As India’s EV ecosystem matures, the focus is shifting from adoption numbers to execution on the ground. In a recent interaction with Sanjana Negi, Abhinav Kalia, CEO and Co-founder of ARC Electric, highlighted the importance of operational efficiency, total cost of ownership, and flexible access models in scaling electric mobility across urban and commercial segments. According to Abhinav Kalia, EV adoption is no longer just about selling vehicles—it is about ensuring seamless, high-frequency usage that delivers predictable costs, reliability, and uptime for users and fleets.
Abhinav Kalia pointed out that the biggest execution challenges today lie not in vehicle availability but in building supportive systems. These include robust charging infrastructure, operational planning, driver training, energy management, and maintenance workflows. Properly designed EV operations can lower running costs per kilometre, reduce downtime, and make total cost of ownership more attractive than conventional vehicles. ARC Electric helps enterprises and fleet operators realise these benefits by analysing usage patterns, optimising routes, coordinating charging, and managing end-to-end operations.
Corporate sustainability goals are also driving tangible changes in mobility decisions. Companies are moving beyond symbolic commitments and integrating green mobility into operations, finance, and leadership decisions. This has prompted a shift toward integrated, reliable solutions with emissions tracking, route optimisation, and performance benchmarks.
India’s EV narrative is evolving. Why do you think the focus is now shifting from adoption numbers to execution on the ground?

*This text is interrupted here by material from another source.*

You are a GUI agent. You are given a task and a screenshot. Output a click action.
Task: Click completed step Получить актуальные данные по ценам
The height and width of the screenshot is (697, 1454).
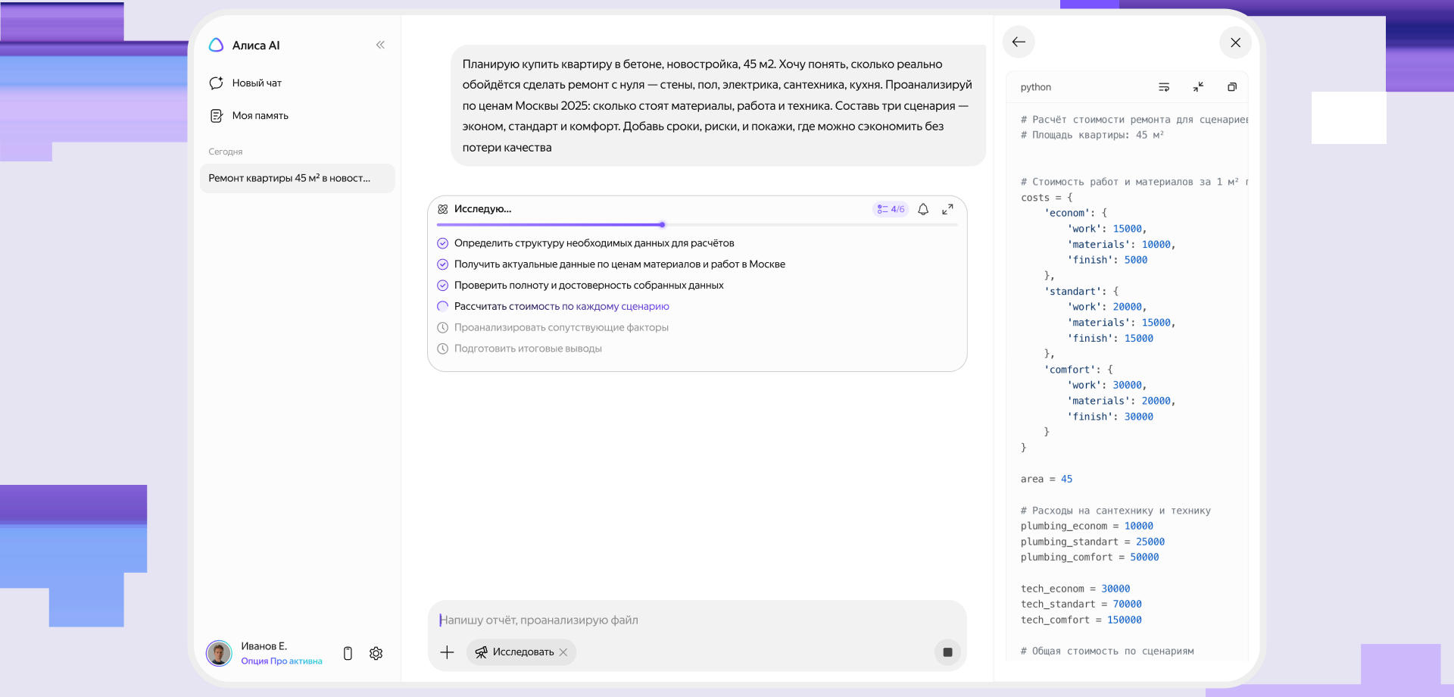pyautogui.click(x=619, y=264)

India has moved beyond the awareness and early-adopter phase of EVs. Adoption numbers were necessary to validate intent, but the real challenge now is execution at scale. When EVs enter daily, high-frequency use, issues like uptime, charging reliability, operational planning and cost predictability become critical. Execution determines whether EVs can replace conventional vehicles in real-world conditions. The conversation is shifting because stakeholders enterprises, operators and policymakers now realise that long-term success depends on how seamlessly EVs perform every day, not just how many are sold or announced.

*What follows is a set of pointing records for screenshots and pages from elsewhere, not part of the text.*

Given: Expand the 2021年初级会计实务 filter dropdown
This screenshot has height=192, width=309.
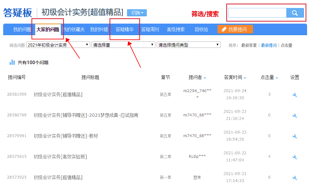Looking at the screenshot, I should 58,45.
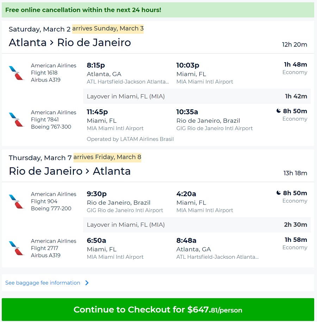The height and width of the screenshot is (322, 317).
Task: Click the free online cancellation banner
Action: pyautogui.click(x=158, y=10)
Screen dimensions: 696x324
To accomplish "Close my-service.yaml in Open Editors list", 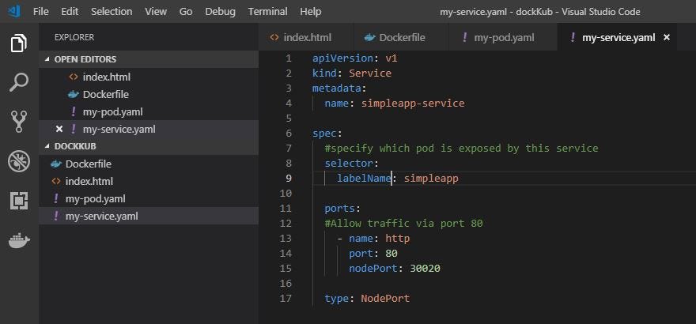I will pyautogui.click(x=59, y=130).
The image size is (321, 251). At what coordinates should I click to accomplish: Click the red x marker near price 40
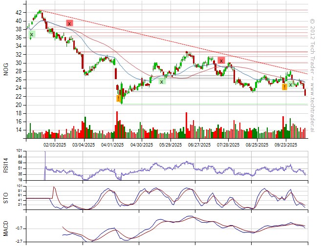pyautogui.click(x=70, y=23)
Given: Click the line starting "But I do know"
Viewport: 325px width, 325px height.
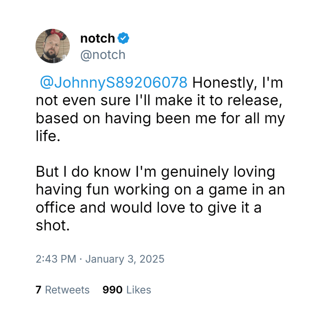Looking at the screenshot, I should pos(155,172).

What are the biggest execution challenges EV players face today in terms of infrastructure, operations, and scale?
The biggest challenge is not the availability of vehicles, but building systems that support consistent daily operations. Charging infrastructure exists, but access, reliability and turnaround time vary significantly across cities. Operationally, EVs require better route planning, driver training, energy management and maintenance workflows. At scale, cost predictability becomes a concern if supply chains or charging access are inconsistent. EVs perform extremely well when systems are designed around them, but struggle when forced into legacy operating models built for ICE vehicles.

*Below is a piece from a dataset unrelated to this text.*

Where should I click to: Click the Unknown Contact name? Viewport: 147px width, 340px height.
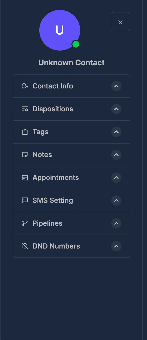pos(71,63)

Why do everyday usage costs and total cost of ownership matter more to consumers and fleets than upfront EV pricing?
Upfront pricing is a one-time decision, but mobility is a recurring, daily activity. For users and fleets, what matters is how much a vehicle costs to run per kilometre, how often it is available, and how predictable those costs are over time. EVs fundamentally change this equation through lower energy and maintenance costs. However, these benefits only materialise with proper utilisation. When EVs are deployed correctly, total cost of ownership becomes significantly lower than conventional vehicles, making them economically compelling beyond just environmental considerations.
How is ARC Electric helping users better understand and benefit from EV usage economics?
At ARC Electric, we focus on designing EV operations around usage patterns rather than vehicle ownership. We analyse routes, daily distances, dwell times and charging availability to deploy the right vehicles in the right use cases. This ensures consistent performance and cost efficiency. By managing fleets end-to-end vehicles, charging coordination and operations we help users experience predictable costs and high uptime. This operational clarity helps enterprises and partners clearly see the economic advantage of EVs in real-world deployment, not just in theory.
How are corporate sustainability goals influencing real mobility decisions rather than remaining policy statements?
Sustainability has moved from being a reporting requirement to a boardroom priority. Corporates are now under pressure to show measurable outcomes rather than intent statements. Mobility is one of the fastest areas where impact can be demonstrated because transportation emissions are visible and trackable. As a result, companies are actively evaluating electric mobility for employee commute, executive travel and logistics. These decisions are no longer driven only by CSR teams but by operations, finance and leadership, making EV adoption a business decision rather than a symbolic one.
What operational changes are companies making as sustainability becomes a core business priority?
Companies are redesigning how mobility is planned and managed. There is a shift from fragmented vendor models to integrated solutions that offer reliability, data visibility and emissions reporting. Organisations are also setting internal benchmarks for emissions reduction per kilometre travelled. From scheduling routes around charging to setting performance KPIs for green mobility, sustainability is influencing day-to-day operational choices. Importantly, companies are demanding solutions that balance sustainability with service quality, ensuring that green initiatives do not compromise productivity or employee experience.
Why do you believe access to EVs will matter more than ownership in the long run?
Mobility is fundamentally about access, not possession. As EV technology evolves, flexibility becomes more valuable than ownership especially in urban and commercial use cases. Access-based models allow users to benefit from EVs without worrying about charging management, maintenance or asset risk. This is particularly relevant as battery technology, regulations and costs continue to change. Over time, people and businesses will prefer reliable access to well-managed electric mobility rather than owning assets that require specialised handling and constant optimisation.
How do models like leasing, subscriptions, or shared EVs accelerate adoption across urban and commercial segments?
These models remove key adoption barriers, high upfront cost, uncertainty around performance, and operational complexity. Leasing and shared EVs allow users to experience electric mobility without long-term commitment while still benefiting from lower running costs. For urban and commercial environments where utilisation is high, these models maximise asset efficiency and accelerate learning. They also enable faster scaling because fleets can be deployed and optimised centrally. Ultimately, such models make EV adoption practical, flexible and financially sensible for a wider range of users.